## Brief 1
In the passage about Union Coop, repeat the part that opens with the words containing "Union Coop invested" and closes with "70 residential apartments.".
## Brief 2
In the passage about Union Coop, how many residential apartments does the Umm Al Quwain Coop Residential and Commercial project include?

## Source passage

※

Union Coop invested AED 46 million (approximately $12.5 million) in the development of the Umm Al Quwain Coop Residential and Commercial project in Al Salamah 3, Umm Al Quwain. The project includes a 3,319.6 square meter hypermarket, alongside 15 retail shops and 70 residential apartments.

== Financials ==
Union Coop reported its financial results for the fiscal year ended December 31, 2024. The company recorded a total revenue of AED 2,490.93 million, reflecting an increase from AED 2,375.45 million in the previous year.

Net income for the period amounted to AED 314.56 million, compared to AED 296.86 million in the prior year. Basic earnings per share (EPS) from continuing operations stood at AED 0.18, up from AED 0.17 in the previous year. Diluted EPS from continuing operations also remained at AED 0.18, compared to AED 0.17 a year earlier.

In the first half of 2023, Union Coop reported a net profit of AED 153.38 million. The consolidated income statements for H1-23 indicated that income from the sale of goods amounted to AED 918.57 million. The company reported its earnings for the half-year ending June 30, 2023, with a net income of AED 153.39 million.

※

## Data

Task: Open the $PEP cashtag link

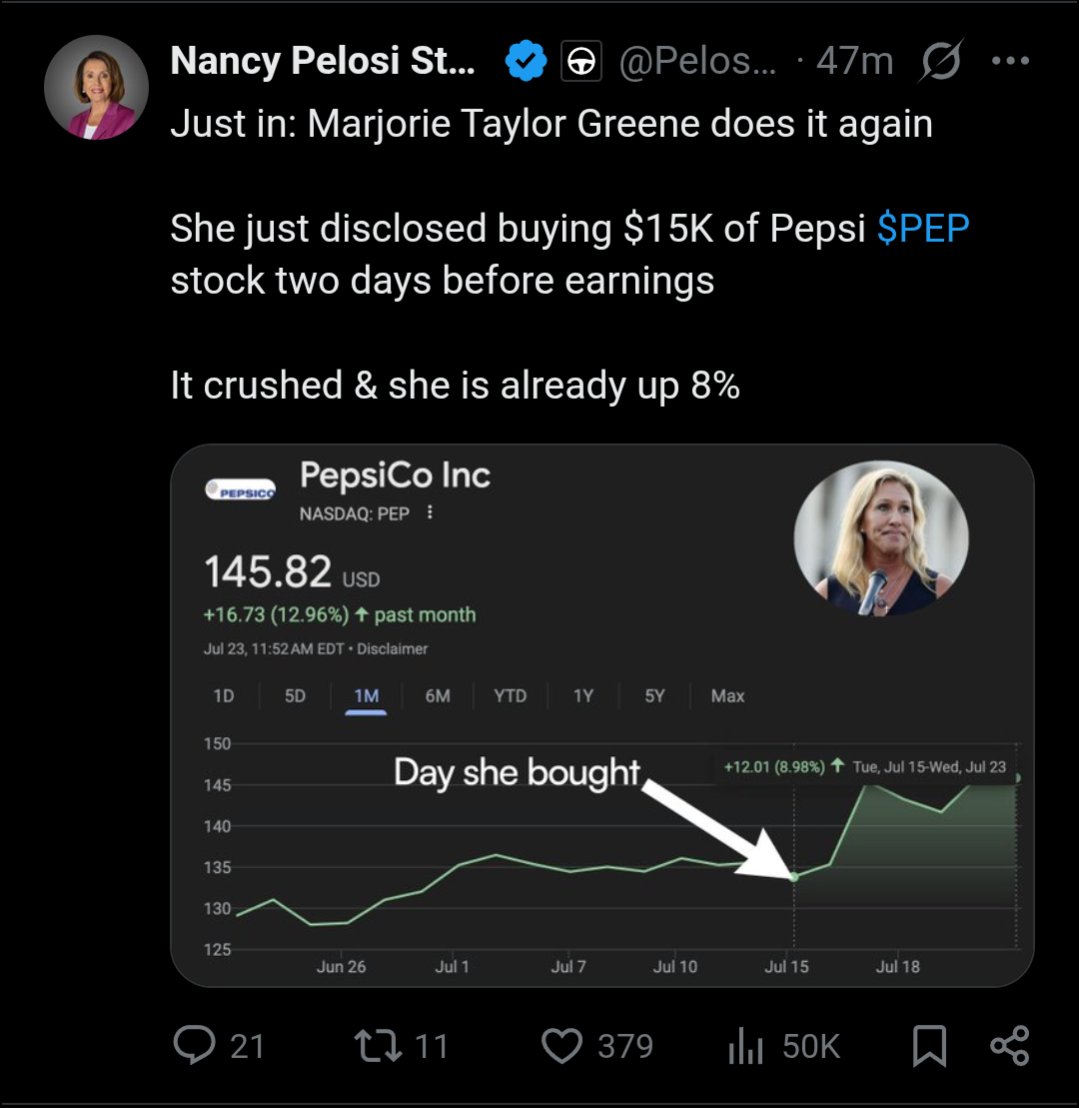Action: 923,228
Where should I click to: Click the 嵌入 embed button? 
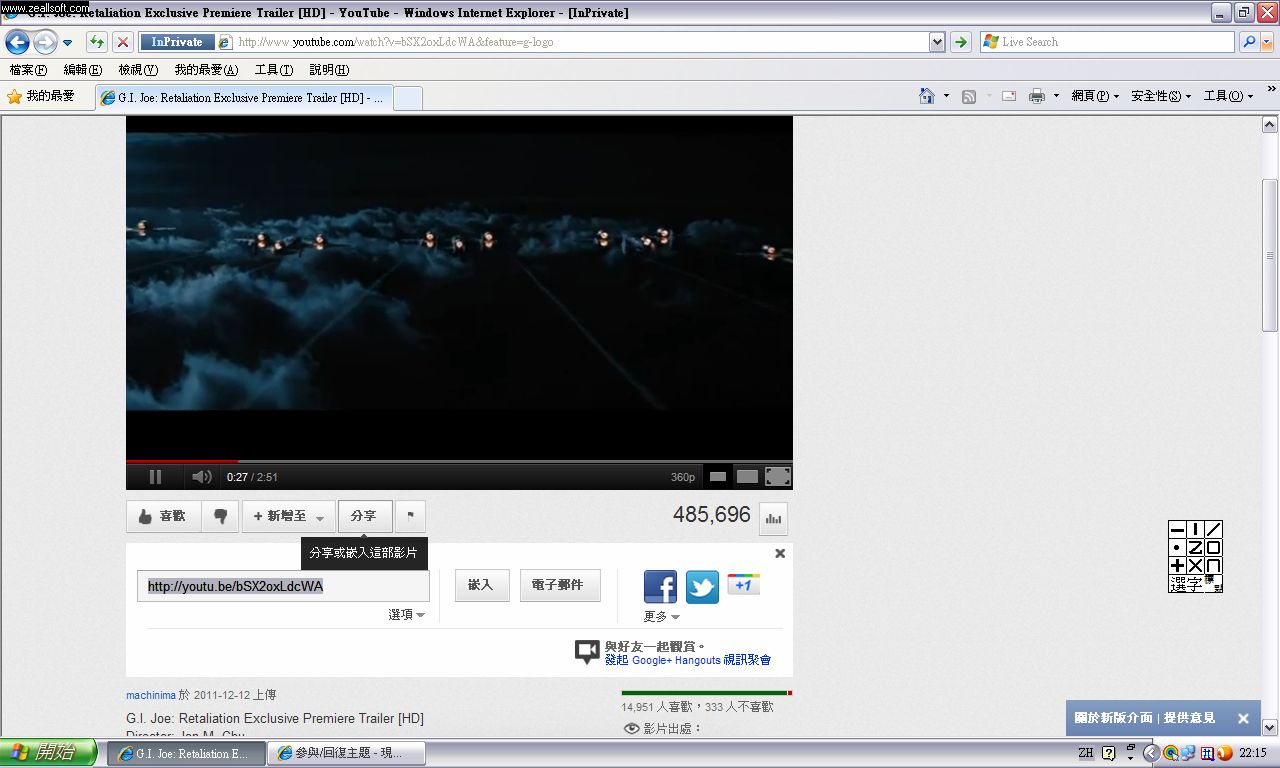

※

## Your response 1
Union Coop invested AED 46 million (approximately $12.5 million) in the development of the Umm Al Quwain Coop Residential and Commercial project in Al Salamah 3, Umm Al Quwain. The project includes a 3,319.6 square meter hypermarket, alongside 15 retail shops and 70 residential apartments.

## Your response 2
The project includes 70 residential apartments.